Katey Culver has been a life-long activist with a focus on ecology and natural systems. When she learned about the natural building movement she was drawn to its immediate application to healing ourselves and the planet.İİShe has been teaching about, designing and building natural buildings since 1996.
Howard Switzer is an architect with more than 30 years experience in building solar homes and working with natural, ecological, and recycled materials and construction techniques. He has studied with many other natural builders. His architecture firm designs and builds many straw and native material structures for residential and business clients in the Southeastern US.
Ianto Evans is a Welsh builder and was one of the founding members of Aprovecho, which transfers appropriate technologies from South to North. Ianto is often best known for his innovative work on wood stove design. Ianto began the cob revival in North America and is one of the leading thinkers in the Natural Building movement. He started the first stone and cob buildings at the ETC in 1997.
Patricia Allison has been a permaculture teacher for the past 10 years, including the first course at the ETC in 1994. A former "Betty Crocker Homemaker of the Year" she is co-founder of Culture's Edge in Asheville NC and a resident of one of North America's premier ecovillages, Earthaven, near Black Mountain, North Carolina.
Peter Bane has taught permaculture design courses throughout the U.S., Canada and South America. He publishes North America's leading Permaculture journal, The Permaculture Activist.
Chuck Marsh is a permaculture teacher, consulting ecological designer, community organizer, and an avid explorer of the frontiers of sustainable culture. Another Earthaven designer/resident, he has taught permaculture widely from Belize to eastern Canada, and was the 1994 recipient of the Permaculture Community Service Award.
Declan Kennedy is an Irish architect, author, urban planner, ecologist and permaculture designer. He is best known for implementing a northern European example of permaculture in his home ecovillage near Steyerberg, Germany and designing and lecturing on materials, economics and urban ecology.
Max Lindegger has been a qualified permaculture designer, author and teacher since 1981. He has taught permaculture all over the world and worked as a consultant on over 750 properties, including some very large projects-Crystal Waters, Kookaburra Park, and other ecological subdivisions and villages throughout Australia. Originally from Switzerland, he now lives within his own design, the Crystal Waters Permaculture Village, Queensland, Australia, winner of the United Nations Best Practices award for habitat design.
Morag Gamble and Evan Raymond are experienced Permaculture teachers and facilitators. They have led Permaculture courses and workshops in many countries. The organization they founded - Sustainable Futures - probably teaches more PC and ecovillage design courses in Australia today than any other single group. Morag Gamble holds a Bachelor of Environmental Planning and Design, and a Postgraduate Diploma of Environmental Planning and Design (Landscape Architecture) and has studied and lectured at Schumacher College in England - an international centre for ecological thinking.
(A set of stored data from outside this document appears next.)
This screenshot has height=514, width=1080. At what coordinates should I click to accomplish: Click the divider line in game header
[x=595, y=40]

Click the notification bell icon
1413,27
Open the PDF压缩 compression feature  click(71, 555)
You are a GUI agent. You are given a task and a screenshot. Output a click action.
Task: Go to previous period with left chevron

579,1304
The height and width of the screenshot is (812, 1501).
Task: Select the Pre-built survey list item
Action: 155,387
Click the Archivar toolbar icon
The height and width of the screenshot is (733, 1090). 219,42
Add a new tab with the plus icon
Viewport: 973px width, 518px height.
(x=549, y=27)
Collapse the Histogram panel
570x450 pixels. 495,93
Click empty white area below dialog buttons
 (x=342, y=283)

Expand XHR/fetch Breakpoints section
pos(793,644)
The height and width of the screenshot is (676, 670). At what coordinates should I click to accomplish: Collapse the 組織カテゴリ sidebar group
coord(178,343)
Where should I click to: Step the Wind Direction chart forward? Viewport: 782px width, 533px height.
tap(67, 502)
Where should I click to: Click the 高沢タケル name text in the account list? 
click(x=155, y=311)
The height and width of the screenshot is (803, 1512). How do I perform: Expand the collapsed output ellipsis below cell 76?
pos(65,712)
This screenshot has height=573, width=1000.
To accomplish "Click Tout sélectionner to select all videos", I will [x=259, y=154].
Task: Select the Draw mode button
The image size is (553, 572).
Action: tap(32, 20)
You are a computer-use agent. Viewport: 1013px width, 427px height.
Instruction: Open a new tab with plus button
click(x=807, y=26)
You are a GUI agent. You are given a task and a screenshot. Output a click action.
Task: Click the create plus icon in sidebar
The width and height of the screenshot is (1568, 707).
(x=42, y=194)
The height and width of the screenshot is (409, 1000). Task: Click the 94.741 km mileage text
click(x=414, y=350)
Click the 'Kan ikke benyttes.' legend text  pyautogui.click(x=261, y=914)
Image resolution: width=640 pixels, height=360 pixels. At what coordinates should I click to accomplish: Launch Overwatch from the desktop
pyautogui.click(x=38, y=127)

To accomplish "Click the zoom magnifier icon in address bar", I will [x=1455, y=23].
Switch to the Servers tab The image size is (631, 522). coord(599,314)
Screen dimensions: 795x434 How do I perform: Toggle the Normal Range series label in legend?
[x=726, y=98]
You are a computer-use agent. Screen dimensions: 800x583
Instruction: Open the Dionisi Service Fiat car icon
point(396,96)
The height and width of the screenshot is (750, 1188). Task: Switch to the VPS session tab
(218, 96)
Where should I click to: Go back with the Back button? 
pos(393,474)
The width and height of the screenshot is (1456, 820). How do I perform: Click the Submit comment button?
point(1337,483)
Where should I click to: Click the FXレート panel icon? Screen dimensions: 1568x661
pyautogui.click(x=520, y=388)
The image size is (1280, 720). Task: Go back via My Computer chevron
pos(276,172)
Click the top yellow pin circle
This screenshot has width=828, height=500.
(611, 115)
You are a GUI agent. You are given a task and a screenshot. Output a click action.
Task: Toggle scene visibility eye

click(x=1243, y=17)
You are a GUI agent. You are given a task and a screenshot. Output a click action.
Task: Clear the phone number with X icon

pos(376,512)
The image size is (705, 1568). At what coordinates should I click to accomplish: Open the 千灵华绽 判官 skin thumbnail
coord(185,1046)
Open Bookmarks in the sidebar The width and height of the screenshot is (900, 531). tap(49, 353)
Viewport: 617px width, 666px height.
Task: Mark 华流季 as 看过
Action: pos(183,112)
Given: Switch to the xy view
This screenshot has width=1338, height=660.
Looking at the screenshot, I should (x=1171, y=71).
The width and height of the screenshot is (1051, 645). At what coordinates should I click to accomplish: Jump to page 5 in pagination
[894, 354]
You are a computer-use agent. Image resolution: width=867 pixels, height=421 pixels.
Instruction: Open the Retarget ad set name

Joanne DeHavillan, Matts Mehrmann, David Eisenberg and Jon Ruez of Out on Bale in Tucson, AZ, have taught strawbale construction for much of a decade. They also contributed to the creation of the liveliest journal of the industry, The Last Straw.
Dorothy Bates has authored seven books on vegetarian cooking and nutrition, including The George Bernard Shaw Vegetarian Cookbook, The TVP Cookbook and Cooking with Gluten and Seitan.
Michelle Carratu is a landscape designer and gardening instructor living in Nashville, TN where her local garden series for public television and radio enjoy a wide following. She also contributes gardening columns to a number of publications.
Stephen and Ina May Gaskin are authors, instructors, and founders of The Farm community, Plenty, and the Rocinante project, which will host the fall Permaculture Practicum. Ina May is also president of the Midwives Alliance of North America and publishes the Birth Gazette.